Part of the mission of the Los Angeles-based Athena Theater Company is to "invest in new voices for the stage." Given the continued vitality and relevance of acclaimed playwright Sam Shepard's artistic voice, one looks to a new production of his contemporary classic, True West, for an interpretation that we have not seen before. Unfortunately, a strong interpretive voice, one that adds to the collective conversation with and about Shepard, is not what the current production at the Lion Theatre has to offer.

This is not to say that there is a lack of talent on the stage or behind the scenes. The work of set and costume designers Stefan Depner and Susan Voelker and of fight choreographer Robert Tuftee is very effective. The matter is that some of the parts, the music and the scene transitions in particular, distract from the creation of an inspired whole.

The strength of this production is the charisma and skill of the actors playing the rival brothers. Lee and Austin begin as foils for each other, the former lives as a criminal and drifter, the latter as a Hollywood screenwriter and family man. The two quickly fall into a pattern of combat; a contest to see who can first inhabit and escape into the other's way of life. (A full summary of the play is available here.)

Brionne Davis embodies the hard-living Lee with a dangerous presence, as well as vulnerability. One senses a pain that is nearly too much for his body to contain. Ryan Spahn gives Austin an understated physicality. Each of his character's attempts to remain in control of himself and his life is a slow, beautiful reveal. The famous—or infamous—Shepard pauses are full and powerful, especially in Spahn's hands. We know that Austin is estranged from his wife long before the words are spoken.

Both actors give the characters a wonderfully "brotherly" physical life. Down to a similar way of running their hands over their heads, they have developed a whole range of common gestures. Their physicality becomes more and more similar as they morph into pained versions of each other.

The true anguish of the characters is the missing ingredient in the production. These actors seem capable of showing us the agony that losing one's family may cause, or the profound loneliness of a rootless life of thievery. Why this potential never quite shows up on stage is a bit of a mystery.
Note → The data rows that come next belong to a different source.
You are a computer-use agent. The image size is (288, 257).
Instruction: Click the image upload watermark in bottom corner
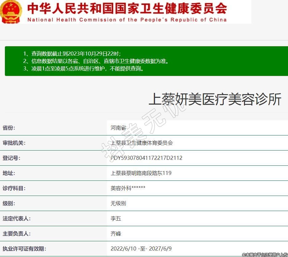[x=265, y=255]
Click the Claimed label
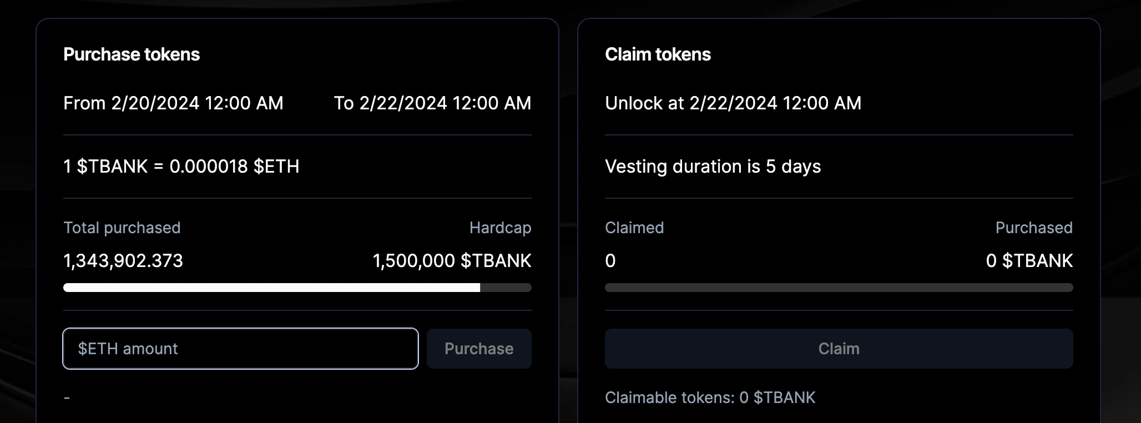This screenshot has height=423, width=1141. tap(634, 228)
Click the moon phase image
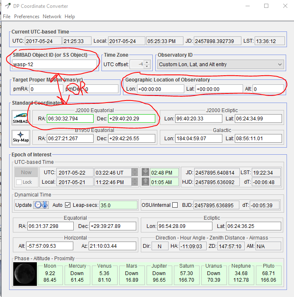The image size is (294, 297). (26, 274)
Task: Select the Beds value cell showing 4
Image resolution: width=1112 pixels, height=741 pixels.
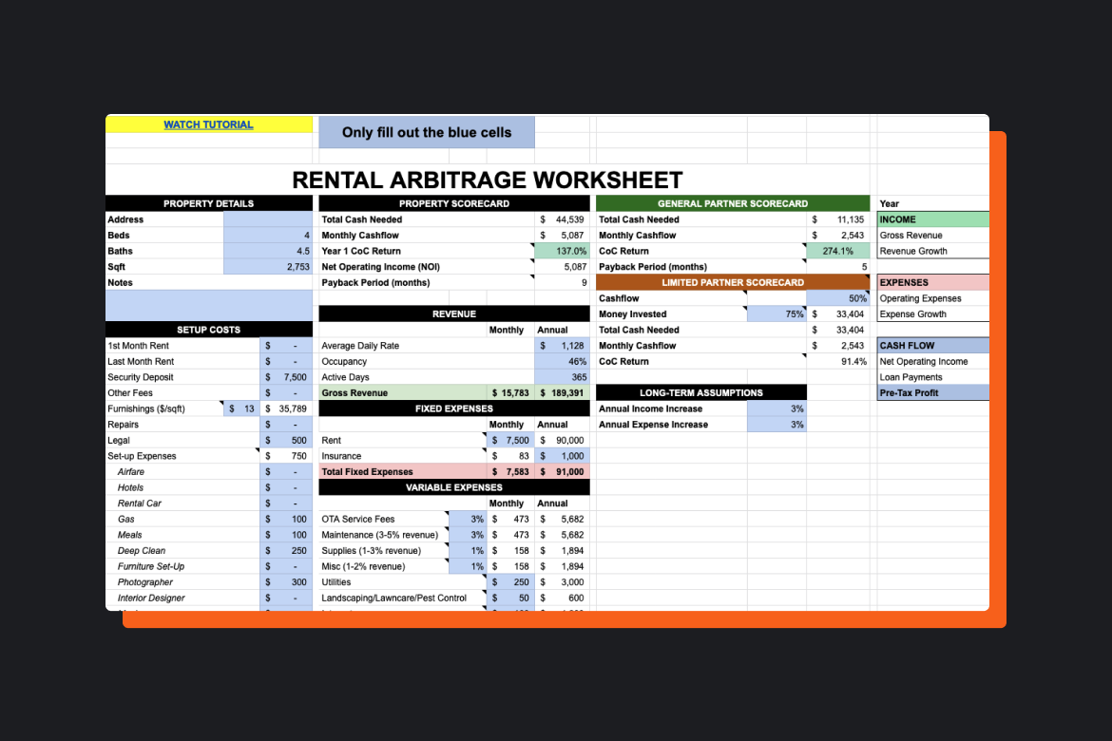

At the story's climax, Austin and Lee's mother returns home, pushing the tension between the two men into the realm of mortal violence. Here is where a strong directorial hand to guide the tone is most needed, and most missed. The mother's role is very demanding and strange, for all its brevity. Yet, Jen Forcino's directing of this character hits a note that is not disturbing, but wacky. Her entrance disrupts the gravity of all the events that precede her. The desire of her sons to destroy one another is genuine, not satirical. When the mother blithely steps over Lee's injured body, checks her makeup and leaves, it makes for a moment more appropriate to Christopher Durang than Sam Shepard.

The last moment is well-acted and the final tableau could be powerful. However, the Mother's scene leaves the audience bewildered in a way from which the show simply cannot recover.